Stored data:

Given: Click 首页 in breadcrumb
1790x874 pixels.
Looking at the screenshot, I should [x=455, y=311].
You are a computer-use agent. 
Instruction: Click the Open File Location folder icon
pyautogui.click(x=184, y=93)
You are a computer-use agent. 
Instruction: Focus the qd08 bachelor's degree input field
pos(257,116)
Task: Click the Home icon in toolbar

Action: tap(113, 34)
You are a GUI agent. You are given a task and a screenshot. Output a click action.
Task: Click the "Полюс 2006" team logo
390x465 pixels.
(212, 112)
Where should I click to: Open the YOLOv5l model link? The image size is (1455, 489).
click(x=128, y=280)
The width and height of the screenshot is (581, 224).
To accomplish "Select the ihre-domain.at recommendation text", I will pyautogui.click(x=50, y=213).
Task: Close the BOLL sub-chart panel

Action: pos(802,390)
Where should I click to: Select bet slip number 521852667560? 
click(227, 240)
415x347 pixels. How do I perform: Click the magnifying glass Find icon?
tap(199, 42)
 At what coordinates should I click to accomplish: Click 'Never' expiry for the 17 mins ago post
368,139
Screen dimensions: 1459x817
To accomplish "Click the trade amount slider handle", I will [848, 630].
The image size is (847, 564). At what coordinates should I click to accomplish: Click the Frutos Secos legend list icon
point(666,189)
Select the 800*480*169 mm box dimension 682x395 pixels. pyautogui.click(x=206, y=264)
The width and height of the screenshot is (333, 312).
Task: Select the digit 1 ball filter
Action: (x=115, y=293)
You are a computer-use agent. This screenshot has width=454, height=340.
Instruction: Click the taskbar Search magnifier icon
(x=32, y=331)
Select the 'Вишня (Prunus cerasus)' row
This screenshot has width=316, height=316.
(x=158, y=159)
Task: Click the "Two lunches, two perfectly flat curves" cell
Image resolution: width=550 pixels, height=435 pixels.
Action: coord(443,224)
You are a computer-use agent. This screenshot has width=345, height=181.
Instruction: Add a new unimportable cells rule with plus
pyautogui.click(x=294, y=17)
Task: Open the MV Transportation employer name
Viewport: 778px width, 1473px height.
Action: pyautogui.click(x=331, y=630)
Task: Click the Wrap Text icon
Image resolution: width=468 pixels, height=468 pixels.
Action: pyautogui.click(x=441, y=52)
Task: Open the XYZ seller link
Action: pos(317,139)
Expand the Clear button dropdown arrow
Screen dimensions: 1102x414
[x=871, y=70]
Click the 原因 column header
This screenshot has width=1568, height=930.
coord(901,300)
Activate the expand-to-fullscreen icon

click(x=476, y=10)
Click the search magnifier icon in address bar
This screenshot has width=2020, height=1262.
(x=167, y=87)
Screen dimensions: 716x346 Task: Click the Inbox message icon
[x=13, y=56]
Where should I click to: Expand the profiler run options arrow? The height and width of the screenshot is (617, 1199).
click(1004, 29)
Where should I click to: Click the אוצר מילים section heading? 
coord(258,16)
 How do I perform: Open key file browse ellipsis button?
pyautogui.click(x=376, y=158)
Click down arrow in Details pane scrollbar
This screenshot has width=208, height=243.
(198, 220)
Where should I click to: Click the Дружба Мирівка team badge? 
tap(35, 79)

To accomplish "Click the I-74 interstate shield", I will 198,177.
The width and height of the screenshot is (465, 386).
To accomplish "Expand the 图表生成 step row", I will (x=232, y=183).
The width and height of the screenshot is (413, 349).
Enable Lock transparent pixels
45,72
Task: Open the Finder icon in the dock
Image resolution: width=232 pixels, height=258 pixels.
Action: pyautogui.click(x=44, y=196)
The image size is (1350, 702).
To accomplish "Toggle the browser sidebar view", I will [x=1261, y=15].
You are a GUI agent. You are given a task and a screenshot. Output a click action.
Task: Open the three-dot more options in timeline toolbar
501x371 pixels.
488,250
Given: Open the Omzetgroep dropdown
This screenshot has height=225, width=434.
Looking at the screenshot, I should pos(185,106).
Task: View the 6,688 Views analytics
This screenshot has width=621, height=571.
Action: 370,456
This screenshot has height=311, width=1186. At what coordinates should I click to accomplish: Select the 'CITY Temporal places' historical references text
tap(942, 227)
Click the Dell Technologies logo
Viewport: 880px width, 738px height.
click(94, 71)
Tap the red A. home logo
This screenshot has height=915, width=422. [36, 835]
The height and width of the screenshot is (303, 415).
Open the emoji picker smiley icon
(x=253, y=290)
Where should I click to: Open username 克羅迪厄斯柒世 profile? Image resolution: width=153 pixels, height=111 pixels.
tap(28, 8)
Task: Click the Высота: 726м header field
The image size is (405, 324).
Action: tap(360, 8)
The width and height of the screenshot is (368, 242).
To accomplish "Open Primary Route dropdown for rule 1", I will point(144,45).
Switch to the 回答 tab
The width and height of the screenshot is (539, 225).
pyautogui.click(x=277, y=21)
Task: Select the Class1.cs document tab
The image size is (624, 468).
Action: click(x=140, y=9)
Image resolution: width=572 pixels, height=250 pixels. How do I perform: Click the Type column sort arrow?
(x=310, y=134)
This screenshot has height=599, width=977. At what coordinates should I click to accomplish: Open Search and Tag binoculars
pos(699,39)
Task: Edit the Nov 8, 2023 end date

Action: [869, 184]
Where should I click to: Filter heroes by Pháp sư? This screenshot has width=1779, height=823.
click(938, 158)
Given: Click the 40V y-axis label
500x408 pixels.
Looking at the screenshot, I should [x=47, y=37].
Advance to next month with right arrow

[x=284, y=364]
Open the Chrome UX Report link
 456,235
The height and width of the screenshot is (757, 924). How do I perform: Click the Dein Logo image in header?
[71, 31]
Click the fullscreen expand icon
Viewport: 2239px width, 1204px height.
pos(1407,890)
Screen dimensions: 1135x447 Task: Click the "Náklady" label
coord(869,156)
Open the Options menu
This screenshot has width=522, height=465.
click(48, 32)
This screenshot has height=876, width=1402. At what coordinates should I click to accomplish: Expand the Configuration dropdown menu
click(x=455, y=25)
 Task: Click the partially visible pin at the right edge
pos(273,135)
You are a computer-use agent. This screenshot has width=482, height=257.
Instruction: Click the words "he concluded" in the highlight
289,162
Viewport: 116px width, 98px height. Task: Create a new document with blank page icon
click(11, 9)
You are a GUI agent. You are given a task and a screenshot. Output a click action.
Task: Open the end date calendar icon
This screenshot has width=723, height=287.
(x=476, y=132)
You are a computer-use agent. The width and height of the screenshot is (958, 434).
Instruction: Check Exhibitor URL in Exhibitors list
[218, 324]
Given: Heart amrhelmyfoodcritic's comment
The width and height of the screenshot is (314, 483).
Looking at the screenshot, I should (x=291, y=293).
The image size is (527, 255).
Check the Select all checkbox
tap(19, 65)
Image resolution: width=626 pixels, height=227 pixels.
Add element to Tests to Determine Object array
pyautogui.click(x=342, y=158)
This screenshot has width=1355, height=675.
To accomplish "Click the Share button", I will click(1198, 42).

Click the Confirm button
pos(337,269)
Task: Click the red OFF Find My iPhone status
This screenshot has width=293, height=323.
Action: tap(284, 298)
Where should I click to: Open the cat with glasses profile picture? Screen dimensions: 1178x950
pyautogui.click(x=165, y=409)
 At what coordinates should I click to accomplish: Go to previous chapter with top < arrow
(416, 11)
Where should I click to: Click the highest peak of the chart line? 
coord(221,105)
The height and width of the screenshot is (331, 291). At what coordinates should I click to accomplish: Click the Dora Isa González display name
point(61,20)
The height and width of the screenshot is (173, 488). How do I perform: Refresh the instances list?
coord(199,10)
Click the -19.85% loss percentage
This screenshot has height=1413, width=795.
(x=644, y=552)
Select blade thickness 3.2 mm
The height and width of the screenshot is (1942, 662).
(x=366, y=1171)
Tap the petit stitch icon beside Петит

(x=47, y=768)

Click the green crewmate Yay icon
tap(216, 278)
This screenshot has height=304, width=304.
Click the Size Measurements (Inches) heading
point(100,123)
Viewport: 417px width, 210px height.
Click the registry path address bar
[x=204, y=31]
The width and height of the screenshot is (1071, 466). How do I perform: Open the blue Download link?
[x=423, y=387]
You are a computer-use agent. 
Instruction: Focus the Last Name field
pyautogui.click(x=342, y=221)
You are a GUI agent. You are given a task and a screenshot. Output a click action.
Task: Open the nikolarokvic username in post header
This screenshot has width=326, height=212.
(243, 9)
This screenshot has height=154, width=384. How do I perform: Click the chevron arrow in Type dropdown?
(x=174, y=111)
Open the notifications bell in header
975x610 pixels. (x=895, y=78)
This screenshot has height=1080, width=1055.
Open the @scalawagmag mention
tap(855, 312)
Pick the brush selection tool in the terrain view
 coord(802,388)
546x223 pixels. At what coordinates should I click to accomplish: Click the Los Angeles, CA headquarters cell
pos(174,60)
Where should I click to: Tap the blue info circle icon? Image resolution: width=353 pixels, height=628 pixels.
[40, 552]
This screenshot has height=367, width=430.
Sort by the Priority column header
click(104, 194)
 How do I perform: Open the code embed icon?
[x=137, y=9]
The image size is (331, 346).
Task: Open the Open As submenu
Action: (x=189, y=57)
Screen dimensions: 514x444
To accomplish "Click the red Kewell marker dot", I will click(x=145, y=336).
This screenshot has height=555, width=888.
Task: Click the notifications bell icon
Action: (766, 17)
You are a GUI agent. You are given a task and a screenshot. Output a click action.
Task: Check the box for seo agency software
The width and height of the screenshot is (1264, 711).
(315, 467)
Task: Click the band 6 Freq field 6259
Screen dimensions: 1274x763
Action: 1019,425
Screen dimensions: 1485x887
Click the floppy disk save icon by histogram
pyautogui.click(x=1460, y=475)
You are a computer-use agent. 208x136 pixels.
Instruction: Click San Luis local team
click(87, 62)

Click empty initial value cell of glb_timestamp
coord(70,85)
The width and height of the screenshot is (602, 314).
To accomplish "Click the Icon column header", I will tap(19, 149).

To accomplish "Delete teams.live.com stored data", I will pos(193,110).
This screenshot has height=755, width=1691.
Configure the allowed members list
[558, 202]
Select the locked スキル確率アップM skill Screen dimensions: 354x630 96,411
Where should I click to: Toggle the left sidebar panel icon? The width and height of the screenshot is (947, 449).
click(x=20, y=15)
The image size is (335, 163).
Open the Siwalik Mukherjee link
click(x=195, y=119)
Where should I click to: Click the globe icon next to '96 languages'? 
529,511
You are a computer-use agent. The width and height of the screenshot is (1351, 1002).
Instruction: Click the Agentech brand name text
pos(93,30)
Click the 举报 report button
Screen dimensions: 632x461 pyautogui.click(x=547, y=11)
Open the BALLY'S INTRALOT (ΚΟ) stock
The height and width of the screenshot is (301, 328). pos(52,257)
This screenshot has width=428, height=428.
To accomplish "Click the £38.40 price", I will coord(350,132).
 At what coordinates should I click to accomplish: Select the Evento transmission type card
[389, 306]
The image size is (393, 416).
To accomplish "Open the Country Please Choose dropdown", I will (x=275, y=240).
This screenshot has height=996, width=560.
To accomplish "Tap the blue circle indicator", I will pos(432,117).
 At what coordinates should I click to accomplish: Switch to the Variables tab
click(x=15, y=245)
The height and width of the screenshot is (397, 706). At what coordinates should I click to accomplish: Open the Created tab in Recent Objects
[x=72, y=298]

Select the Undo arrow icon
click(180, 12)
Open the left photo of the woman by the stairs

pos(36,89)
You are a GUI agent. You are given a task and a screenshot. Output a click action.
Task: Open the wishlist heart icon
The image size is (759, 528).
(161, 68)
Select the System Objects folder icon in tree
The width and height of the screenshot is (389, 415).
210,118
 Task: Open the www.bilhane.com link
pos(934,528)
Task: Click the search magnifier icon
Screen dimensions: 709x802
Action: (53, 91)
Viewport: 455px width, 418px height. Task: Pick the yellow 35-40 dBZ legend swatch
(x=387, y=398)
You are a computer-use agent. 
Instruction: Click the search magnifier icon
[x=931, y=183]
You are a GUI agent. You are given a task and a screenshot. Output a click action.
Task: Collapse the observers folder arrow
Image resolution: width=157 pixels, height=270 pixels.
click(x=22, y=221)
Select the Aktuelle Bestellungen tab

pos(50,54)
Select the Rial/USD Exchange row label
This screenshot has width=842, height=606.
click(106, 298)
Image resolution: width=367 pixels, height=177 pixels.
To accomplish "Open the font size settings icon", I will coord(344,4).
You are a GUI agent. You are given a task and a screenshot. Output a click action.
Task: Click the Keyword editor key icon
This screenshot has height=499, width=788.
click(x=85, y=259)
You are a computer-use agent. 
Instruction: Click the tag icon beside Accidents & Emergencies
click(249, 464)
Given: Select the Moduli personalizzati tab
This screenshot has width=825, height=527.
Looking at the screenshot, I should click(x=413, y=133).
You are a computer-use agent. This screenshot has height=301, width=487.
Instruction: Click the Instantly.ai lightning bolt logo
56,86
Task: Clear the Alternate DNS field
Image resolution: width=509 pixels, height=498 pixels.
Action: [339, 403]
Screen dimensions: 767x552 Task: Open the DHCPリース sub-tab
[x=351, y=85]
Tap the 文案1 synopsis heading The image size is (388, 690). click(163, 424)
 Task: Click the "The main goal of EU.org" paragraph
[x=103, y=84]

Exercise prompt: The expected result is a copy of each line in the records where "Clear" appears.

Reply to the task:
Expand the Clear button dropdown arrow
Task: Clear the Alternate DNS field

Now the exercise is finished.